There may be occasions, they are fortunately rare, when a doctor receives information involving a patient that another’s life is immediately endangered and urgent action is required. The doctor must then exercise his professional judgment based upon the circumstances, and if he fairly and reasonably believes such a danger exists then he must act unhesitatingly to prevent injury or loss of life even if there is to be a breach of confidentiality. If his actions later are to be scrutinised as to their correctness, he can be confident any official inquiry will be by people sympathetic about the predicament he faced. However, that qualification cannot be advanced so as to attenuate, or undermine, the immeasurably valuable concept of medical confidence.”

Ultimately Dr Duncan was struck off the register of medical practitioners.

The fundamental difference between the two was who they told; Dr Edgell told the Mental Health Review Tribunal, the body that needed the information and that had the authority to act; Dr Duncan, on the other hand told the world at large.

The Australian Privacy Principles that govern the obligation on government and health agencies say that information must only be used for the purpose for which it was obtained and impose limits on how information may be shared but there are exceptions. I’ll use the Privacy Act 1988 (Cth) as the model for my answer (as I don’t know what jurisdiction the original post or my correspondent comes from). The Privacy Act 1988 (Cth) sets out in Schedule 1 the Australian Privacy Principles.  Australian Privacy Principle 6 deals with the ‘use or disclosure of personal information’ and I’ll assume without going through all the definitions that the fact that the person has undergone testing for COVID-19 and that the person who knows that only knows it because they were one of the health practitioners involved makes that ‘personal information’.

#### Work instruction:
Can you pick up the text on medical confidentiality and privacy law after its last sentence and continue it?

Stored items
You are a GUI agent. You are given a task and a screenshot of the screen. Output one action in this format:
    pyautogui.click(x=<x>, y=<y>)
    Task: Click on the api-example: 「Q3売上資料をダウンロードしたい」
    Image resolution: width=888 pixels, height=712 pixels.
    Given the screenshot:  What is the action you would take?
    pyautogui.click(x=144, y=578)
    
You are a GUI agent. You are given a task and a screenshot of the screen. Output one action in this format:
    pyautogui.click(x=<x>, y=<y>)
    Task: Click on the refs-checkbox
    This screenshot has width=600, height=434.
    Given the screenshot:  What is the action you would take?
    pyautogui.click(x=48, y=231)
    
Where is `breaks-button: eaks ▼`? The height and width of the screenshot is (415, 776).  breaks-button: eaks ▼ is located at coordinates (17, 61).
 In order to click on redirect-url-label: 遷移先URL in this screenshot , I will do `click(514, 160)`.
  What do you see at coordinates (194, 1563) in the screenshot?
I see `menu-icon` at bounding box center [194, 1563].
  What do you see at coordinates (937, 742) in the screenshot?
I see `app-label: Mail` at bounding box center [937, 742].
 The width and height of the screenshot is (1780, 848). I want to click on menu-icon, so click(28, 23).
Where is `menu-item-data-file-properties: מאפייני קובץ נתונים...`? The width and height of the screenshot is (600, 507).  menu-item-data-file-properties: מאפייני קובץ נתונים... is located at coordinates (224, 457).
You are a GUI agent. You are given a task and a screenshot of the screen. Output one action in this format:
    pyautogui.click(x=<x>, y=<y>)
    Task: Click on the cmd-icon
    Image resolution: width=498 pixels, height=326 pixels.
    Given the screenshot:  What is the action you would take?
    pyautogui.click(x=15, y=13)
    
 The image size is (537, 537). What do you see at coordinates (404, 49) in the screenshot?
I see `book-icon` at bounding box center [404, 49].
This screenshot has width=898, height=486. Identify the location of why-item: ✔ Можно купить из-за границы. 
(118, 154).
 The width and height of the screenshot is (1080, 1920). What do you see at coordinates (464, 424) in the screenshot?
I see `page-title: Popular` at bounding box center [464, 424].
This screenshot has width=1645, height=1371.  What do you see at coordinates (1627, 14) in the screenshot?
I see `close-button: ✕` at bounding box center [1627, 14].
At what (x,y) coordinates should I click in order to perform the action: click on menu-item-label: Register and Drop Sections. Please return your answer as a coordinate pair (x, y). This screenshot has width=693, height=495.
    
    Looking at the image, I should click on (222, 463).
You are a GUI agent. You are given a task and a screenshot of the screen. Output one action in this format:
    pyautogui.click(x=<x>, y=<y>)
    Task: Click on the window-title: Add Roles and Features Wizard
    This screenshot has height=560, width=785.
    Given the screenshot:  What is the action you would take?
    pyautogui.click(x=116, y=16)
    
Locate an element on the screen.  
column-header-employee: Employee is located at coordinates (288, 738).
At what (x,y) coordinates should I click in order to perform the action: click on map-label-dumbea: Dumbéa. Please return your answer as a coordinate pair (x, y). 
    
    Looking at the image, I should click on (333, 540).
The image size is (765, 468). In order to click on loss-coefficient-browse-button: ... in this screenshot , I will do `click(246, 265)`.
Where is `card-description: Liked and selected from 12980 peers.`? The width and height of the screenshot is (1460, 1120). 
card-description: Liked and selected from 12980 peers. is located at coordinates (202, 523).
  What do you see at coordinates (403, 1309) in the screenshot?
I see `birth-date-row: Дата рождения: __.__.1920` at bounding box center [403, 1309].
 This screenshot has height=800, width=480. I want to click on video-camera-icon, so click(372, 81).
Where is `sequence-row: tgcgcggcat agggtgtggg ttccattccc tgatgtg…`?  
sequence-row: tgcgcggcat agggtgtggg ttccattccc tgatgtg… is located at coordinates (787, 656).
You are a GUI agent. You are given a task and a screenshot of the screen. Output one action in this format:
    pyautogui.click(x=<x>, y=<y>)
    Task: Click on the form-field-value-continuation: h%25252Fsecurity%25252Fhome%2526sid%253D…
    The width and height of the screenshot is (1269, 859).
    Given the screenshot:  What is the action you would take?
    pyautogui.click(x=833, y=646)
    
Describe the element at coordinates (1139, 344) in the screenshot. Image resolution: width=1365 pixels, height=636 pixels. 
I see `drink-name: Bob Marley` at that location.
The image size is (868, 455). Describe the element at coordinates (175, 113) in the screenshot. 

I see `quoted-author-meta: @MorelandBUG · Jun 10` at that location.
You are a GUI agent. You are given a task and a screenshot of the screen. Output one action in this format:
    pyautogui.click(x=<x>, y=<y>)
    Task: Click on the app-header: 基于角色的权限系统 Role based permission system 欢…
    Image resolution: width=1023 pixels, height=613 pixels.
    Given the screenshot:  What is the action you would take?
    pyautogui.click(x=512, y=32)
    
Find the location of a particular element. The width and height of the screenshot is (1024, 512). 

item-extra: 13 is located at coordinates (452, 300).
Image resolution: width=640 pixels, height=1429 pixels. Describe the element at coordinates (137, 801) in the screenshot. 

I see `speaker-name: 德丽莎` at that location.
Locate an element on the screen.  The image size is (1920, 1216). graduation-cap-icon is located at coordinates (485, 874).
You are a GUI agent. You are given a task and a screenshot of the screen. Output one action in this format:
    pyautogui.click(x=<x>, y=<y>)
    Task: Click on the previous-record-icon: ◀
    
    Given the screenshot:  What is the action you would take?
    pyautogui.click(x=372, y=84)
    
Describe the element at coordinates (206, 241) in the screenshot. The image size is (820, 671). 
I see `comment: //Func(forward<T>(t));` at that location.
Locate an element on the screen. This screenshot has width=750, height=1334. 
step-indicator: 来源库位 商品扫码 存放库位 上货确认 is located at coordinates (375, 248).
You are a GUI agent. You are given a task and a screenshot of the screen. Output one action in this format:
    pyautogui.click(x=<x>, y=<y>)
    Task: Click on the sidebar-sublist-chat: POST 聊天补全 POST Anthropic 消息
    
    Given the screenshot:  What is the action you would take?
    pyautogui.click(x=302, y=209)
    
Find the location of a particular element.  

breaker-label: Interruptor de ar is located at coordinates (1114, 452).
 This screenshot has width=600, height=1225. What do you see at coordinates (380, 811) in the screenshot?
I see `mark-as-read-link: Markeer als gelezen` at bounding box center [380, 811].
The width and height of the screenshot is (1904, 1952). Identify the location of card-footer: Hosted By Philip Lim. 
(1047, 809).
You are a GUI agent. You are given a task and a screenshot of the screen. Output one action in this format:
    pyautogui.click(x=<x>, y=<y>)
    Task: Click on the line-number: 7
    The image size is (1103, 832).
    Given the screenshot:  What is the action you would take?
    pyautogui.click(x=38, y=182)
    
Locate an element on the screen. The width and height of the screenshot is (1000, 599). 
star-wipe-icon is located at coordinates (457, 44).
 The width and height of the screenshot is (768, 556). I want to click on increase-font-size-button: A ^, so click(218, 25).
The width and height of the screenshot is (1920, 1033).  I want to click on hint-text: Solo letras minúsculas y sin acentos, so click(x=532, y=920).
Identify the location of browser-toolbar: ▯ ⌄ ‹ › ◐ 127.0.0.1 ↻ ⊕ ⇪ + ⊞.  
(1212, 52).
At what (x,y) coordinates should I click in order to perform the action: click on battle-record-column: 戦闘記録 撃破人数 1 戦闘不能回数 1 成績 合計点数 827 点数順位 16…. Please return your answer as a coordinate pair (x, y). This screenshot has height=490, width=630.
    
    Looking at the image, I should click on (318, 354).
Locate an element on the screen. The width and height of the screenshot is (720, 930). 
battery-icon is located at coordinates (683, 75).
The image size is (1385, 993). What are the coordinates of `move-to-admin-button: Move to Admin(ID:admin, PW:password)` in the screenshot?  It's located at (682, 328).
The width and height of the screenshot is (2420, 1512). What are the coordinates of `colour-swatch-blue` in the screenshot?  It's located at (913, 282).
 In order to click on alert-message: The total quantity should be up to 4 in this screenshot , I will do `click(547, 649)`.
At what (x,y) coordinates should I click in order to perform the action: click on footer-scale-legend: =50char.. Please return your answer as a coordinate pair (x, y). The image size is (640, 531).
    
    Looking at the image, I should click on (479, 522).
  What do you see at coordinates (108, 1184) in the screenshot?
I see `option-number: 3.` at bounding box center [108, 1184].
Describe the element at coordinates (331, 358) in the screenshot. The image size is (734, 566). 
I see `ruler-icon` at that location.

#### Result of this task:
The Privacy Principles say:

6.1       If an APP entity holds personal information about an individual that was collected for a particular purpose (the primary purpose), the entity must not use or disclose the information for another purpose (the secondary purpose) unless:

(a) … or

(b)  subclause 6.2 or 6.3 applies in relation to the use or disclosure of the information.

The release of information may be permissible where (s 6.2)

(b)  the use or disclosure of the information is required or authorised by or under an Australian law …

(d)  the APP entity is an organisation and a permitted health situation exists in relation to the use or disclosure of the information by the entity; or

(e)  the APP entity reasonably believes that the use or disclosure of the information is reasonably necessary for one or more enforcement related activities conducted by, or on behalf of, an enforcement body.

Again without going through all the definitions I will assume that the entity conducting the testing is an “APP entity” (see s 6, definitions of APP entity, agency and organisation).

There is also permission to share information in the event of ‘permitted general’ or ‘permitted health’ situation (ss 16A and 16B). information can be disclosed (s 16A) where:

(a) it is unreasonable or impracticable to obtain the individual’s consent to the collection, use or disclosure; and

(b) the entity reasonably believes that the collection, use or disclosure is necessary to lessen or prevent a serious threat to the life, health or safety of any individual, or to public health or safety.

I think we could infer from the situation described that the person’s consent would not be forthcoming.


Where a person has failed to comply with an order made under the public health legislation in a particular state then there may be grounds to report that but care must be taken to report it to an appropriate authority ie someone authorised to take action under the relevant public health legislation.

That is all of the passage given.